Thirty Days To A Slimmer You

Weight Loss: Lose Weight – Easy Dieting


Easy Weight Loss Breakfast Recipes


Finding easy weight loss recipes can be a struggle, especially breakfast recipes. You’ve undoubtedly heard the adage, “Breakfast is the most important meal of the day.” But if you’re trying to lose weight, eating breakfast seems counterintuitive: you want to burn calories, not eat more of them. Relax, here are some recipes to help you kick-start your day.

1. Fruit smoothie. This is a great way to get something sweet and yet nutritious to help wean you away from those sugary breakfast cereals. Empty one single-serving container of plain low- or non-fat yogurt into your blender or food processor. Add one half-cup of your favorite fruit. Try berries, bananas, or any other fruit you like. Blend the mixture for a half-minute and pour into a tall glass. For an extra frothy version, add crushed ice.

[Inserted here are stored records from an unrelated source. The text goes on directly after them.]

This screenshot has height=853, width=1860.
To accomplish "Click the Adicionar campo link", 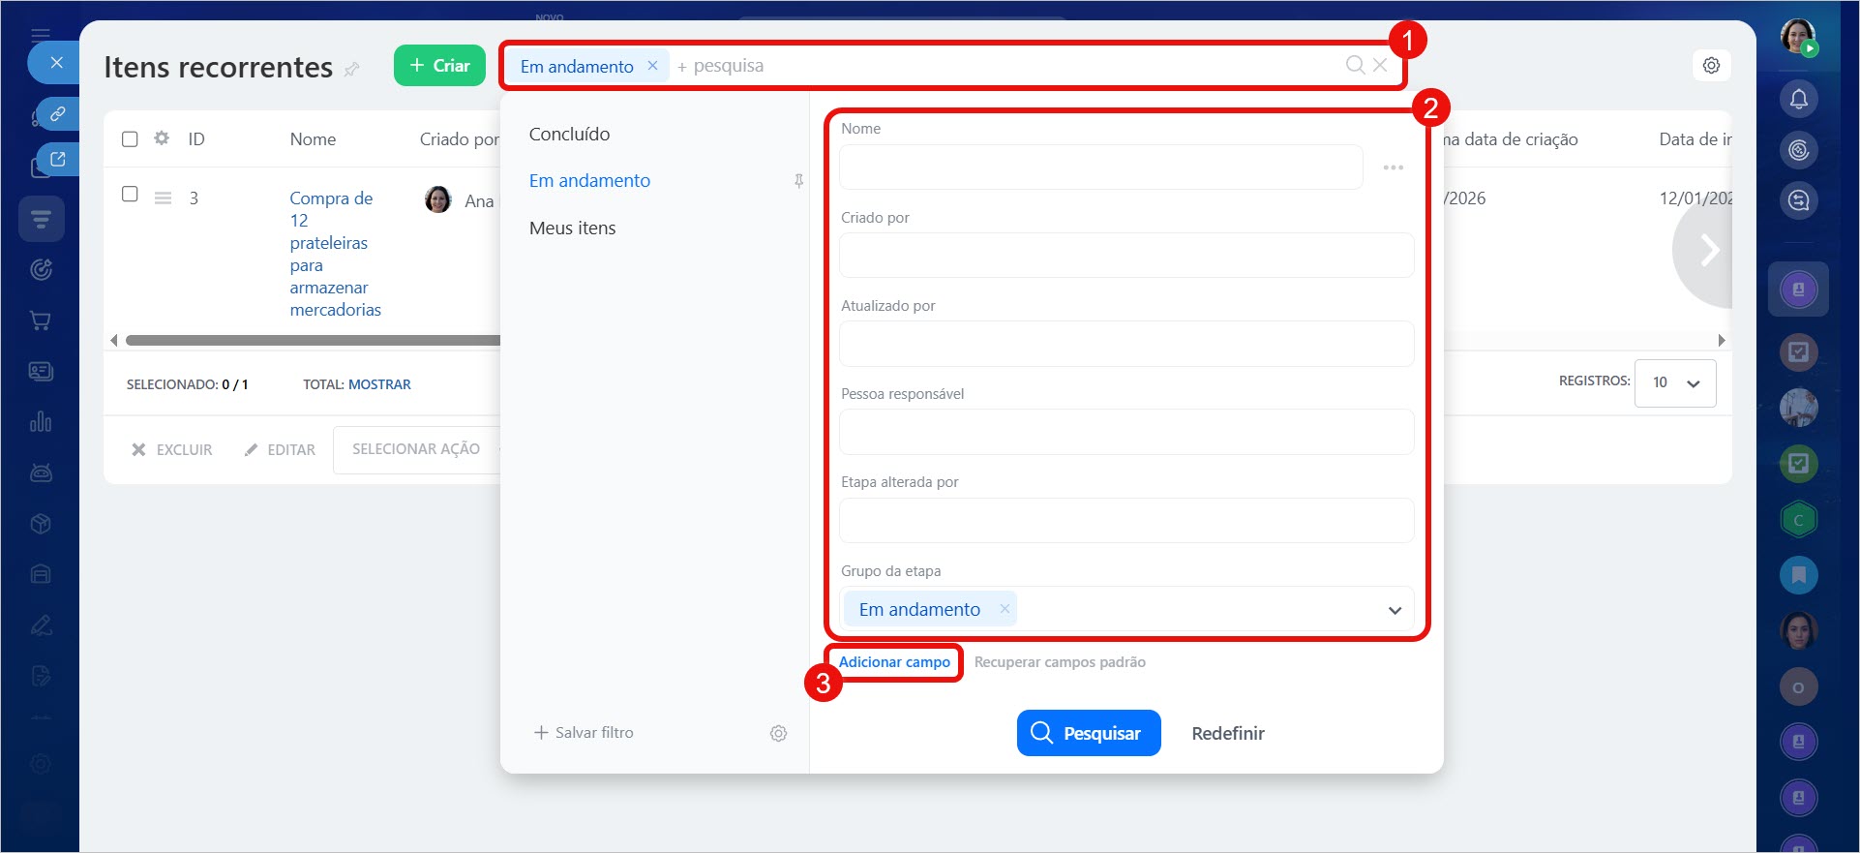I will click(894, 662).
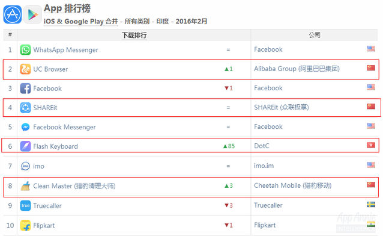
Task: Click the 公司 column header
Action: point(315,35)
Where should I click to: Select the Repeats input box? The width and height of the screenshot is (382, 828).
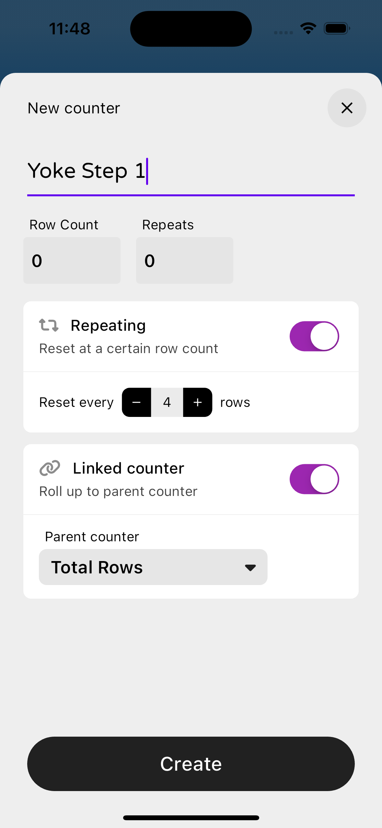[x=185, y=260]
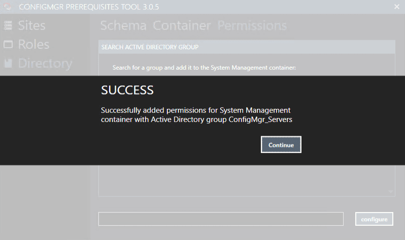The width and height of the screenshot is (405, 240).
Task: Click the results list scroll-down arrow
Action: click(390, 192)
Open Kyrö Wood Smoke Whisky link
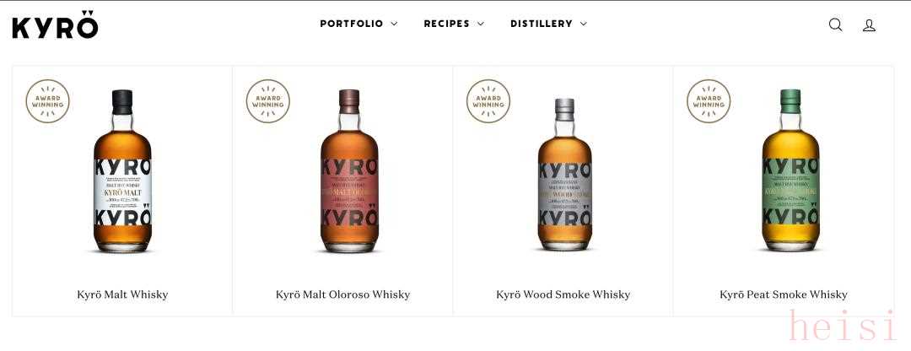Screen dimensions: 911x351 (x=563, y=294)

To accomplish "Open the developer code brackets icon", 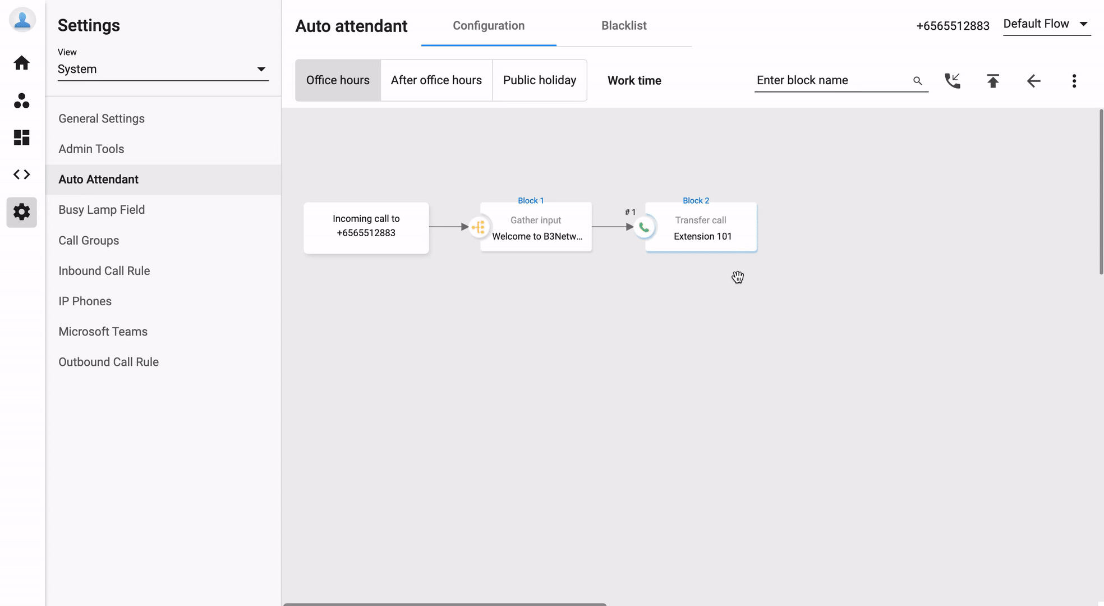I will pos(22,175).
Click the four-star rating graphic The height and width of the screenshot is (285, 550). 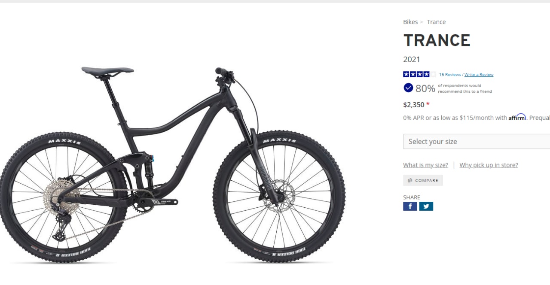pyautogui.click(x=419, y=74)
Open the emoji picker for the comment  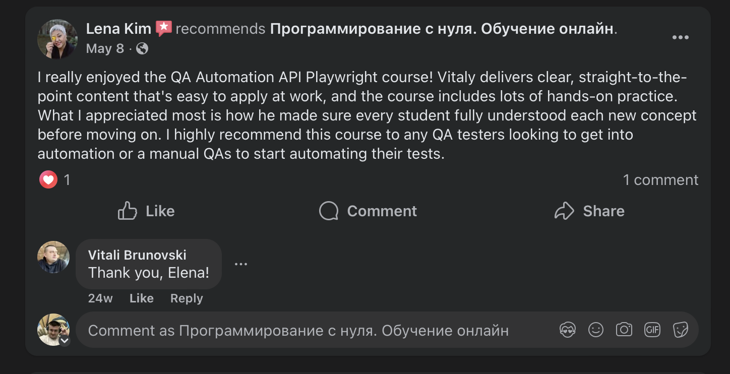pos(595,330)
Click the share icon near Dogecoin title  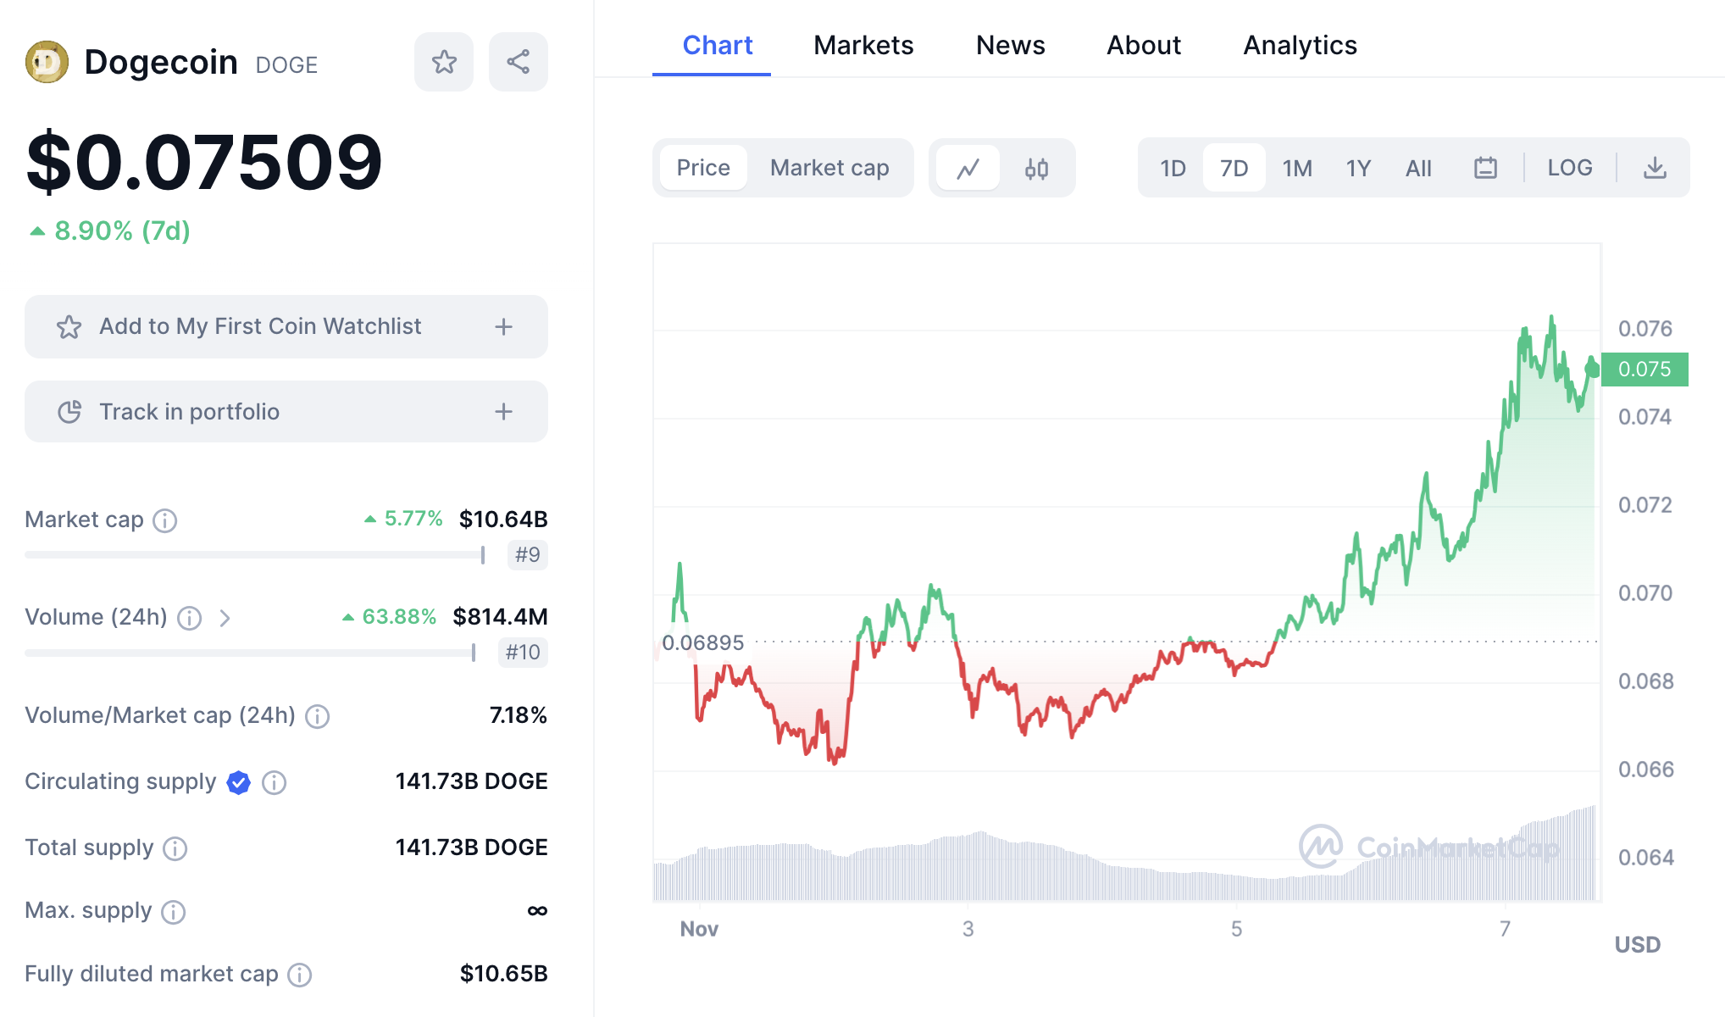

2. Oatmeal: Many people have forgotten that oatmeal is great for weight-loss recipes. It is high in fiber to keep you feeling full and it also offers protein and other nutrients, yet it only has about 100 calories. Put a half-cup of rolled oats and 1 cup of water in a bowl (if you wish, you may add a pinch of salt). Microwave the bowl for about three minutes. To add a little flavor, add cinnamon, honey, milk or all-natural fruit preserves.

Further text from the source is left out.